EDIT 2: I was wrong twice here, Apple's magic sauce is not that magical, I was just passing in an array that was 4x smaller than what I was passing to my functions. Courtesy to @PaulR for noticing! Secondly I was editing the assembly of the function, but gcc had already inlined it. So I was editing a copy that was never used.
CONCLUSION:
Some other things I found out:
- Clang and gcc are really good, with the right intrinsics, they optimize a lot (and clang even does a great job without intrinsics, when the SLP vectorizer is enabled). They will also inline function pointers.

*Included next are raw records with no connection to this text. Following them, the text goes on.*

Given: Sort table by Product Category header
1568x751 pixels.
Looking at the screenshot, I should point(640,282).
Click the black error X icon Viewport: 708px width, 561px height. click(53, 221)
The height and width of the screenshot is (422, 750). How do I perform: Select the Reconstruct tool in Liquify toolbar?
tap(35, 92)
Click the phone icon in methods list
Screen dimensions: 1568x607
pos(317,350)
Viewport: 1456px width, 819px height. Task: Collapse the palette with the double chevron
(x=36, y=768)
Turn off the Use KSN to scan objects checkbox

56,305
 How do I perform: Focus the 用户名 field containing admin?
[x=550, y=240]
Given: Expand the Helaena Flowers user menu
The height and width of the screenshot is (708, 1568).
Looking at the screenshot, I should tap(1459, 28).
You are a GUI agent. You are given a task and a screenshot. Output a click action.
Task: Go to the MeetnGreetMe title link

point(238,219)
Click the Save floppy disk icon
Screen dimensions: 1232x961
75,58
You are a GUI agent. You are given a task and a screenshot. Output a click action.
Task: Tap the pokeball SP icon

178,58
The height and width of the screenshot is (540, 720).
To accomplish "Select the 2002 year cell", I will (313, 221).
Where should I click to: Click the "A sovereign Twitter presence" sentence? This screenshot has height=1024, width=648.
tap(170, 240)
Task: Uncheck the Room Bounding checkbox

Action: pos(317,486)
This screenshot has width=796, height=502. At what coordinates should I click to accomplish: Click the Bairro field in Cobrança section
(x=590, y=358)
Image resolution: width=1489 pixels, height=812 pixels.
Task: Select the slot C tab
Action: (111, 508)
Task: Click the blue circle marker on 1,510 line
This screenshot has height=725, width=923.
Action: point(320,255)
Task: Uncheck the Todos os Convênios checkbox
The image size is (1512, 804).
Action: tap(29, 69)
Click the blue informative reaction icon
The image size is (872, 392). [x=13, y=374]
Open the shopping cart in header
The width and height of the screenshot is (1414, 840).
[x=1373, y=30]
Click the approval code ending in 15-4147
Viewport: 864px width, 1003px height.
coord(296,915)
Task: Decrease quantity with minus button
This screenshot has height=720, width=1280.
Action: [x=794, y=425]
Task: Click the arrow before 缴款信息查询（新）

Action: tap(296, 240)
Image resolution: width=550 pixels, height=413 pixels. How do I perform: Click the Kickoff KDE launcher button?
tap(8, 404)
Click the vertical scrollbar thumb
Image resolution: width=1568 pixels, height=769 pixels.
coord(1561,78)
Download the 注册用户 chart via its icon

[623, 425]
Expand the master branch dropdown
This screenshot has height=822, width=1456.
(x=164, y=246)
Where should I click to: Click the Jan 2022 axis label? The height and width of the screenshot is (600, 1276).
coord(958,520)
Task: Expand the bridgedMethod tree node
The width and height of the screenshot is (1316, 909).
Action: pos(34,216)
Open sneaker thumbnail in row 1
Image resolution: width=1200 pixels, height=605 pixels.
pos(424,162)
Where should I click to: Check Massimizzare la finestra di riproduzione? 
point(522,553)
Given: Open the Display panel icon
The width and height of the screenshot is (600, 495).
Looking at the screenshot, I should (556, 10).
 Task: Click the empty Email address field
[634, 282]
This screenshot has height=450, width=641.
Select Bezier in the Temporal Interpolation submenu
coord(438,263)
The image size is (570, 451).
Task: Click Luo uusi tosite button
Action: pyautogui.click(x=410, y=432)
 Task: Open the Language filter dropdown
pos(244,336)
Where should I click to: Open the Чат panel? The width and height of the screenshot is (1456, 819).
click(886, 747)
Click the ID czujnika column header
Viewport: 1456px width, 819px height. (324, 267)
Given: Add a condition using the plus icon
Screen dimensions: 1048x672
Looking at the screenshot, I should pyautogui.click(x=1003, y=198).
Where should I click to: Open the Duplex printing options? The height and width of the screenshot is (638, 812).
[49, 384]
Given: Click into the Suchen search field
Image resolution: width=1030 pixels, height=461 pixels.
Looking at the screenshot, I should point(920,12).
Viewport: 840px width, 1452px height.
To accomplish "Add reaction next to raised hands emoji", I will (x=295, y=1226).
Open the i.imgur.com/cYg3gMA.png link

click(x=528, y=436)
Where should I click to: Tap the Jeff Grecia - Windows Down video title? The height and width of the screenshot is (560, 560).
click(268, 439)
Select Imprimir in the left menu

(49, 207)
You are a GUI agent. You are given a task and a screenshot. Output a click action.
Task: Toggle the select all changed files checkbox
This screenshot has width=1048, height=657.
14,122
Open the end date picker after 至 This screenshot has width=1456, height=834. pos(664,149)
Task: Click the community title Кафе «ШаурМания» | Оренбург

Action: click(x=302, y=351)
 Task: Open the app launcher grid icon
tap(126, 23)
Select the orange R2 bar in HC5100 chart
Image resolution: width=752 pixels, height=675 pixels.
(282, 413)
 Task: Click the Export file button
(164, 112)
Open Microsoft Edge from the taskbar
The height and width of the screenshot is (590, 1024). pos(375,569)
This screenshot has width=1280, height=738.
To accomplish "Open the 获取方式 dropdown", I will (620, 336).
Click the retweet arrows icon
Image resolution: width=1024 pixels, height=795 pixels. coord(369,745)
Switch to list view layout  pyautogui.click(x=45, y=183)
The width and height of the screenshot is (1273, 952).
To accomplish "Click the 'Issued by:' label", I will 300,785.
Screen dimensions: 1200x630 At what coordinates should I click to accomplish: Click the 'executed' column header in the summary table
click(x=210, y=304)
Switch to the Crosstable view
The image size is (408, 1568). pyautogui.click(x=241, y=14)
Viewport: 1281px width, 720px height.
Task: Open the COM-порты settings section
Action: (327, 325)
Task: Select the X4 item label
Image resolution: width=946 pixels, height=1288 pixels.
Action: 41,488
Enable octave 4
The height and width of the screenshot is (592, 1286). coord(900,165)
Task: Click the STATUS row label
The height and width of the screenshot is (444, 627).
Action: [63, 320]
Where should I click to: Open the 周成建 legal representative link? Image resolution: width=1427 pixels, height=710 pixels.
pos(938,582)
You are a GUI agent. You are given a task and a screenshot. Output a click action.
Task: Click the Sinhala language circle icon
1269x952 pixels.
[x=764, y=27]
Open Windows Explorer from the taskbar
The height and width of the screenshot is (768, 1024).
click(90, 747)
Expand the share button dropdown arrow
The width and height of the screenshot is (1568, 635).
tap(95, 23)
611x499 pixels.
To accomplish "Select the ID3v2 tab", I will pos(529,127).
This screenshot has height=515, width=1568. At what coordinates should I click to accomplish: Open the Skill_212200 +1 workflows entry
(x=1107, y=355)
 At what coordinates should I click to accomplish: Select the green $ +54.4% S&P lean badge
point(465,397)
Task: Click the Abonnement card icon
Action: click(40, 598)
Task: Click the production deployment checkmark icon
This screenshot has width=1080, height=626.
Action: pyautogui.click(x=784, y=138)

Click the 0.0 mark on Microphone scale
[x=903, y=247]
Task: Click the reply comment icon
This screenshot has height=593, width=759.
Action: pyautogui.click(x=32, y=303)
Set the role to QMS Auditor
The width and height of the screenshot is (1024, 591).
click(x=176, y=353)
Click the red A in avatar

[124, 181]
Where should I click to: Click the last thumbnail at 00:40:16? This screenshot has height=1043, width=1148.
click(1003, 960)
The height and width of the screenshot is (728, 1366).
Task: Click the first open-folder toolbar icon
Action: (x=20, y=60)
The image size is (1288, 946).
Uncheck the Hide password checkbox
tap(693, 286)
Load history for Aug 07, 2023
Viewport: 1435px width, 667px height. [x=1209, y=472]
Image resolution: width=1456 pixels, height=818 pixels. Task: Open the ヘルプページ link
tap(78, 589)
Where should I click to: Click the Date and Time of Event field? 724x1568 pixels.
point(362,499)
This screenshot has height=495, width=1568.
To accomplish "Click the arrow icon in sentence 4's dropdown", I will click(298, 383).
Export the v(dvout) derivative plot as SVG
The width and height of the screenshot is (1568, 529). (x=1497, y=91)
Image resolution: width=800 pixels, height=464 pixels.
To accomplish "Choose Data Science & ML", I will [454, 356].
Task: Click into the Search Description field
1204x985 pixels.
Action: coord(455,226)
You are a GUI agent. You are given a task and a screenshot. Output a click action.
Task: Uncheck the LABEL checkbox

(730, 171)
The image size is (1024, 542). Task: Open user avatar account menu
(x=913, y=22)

- Clang will replace a naive loop with a constant into a
memset
call, clearing up another confusing result I had. - non-temporal store (i.e.: stream) is only beneficial with huge writes
memset
is really well optimized, it will automatically switch between regular store and non-temporal store (stream) based on the length of the array to write. I'm not sure how much of this is true on platforms other than OSX- when writing a benchmark, make absolutely sure the function does what you think it does, and that the compiler is not outsmarting you. The first case was my problem here, I had not supplied the correct arguments.
EDIT: I recently stumbled upon the intel optimization guide, if at all interested in these things, read some parts of this first (start at 3.7.6, perhaps).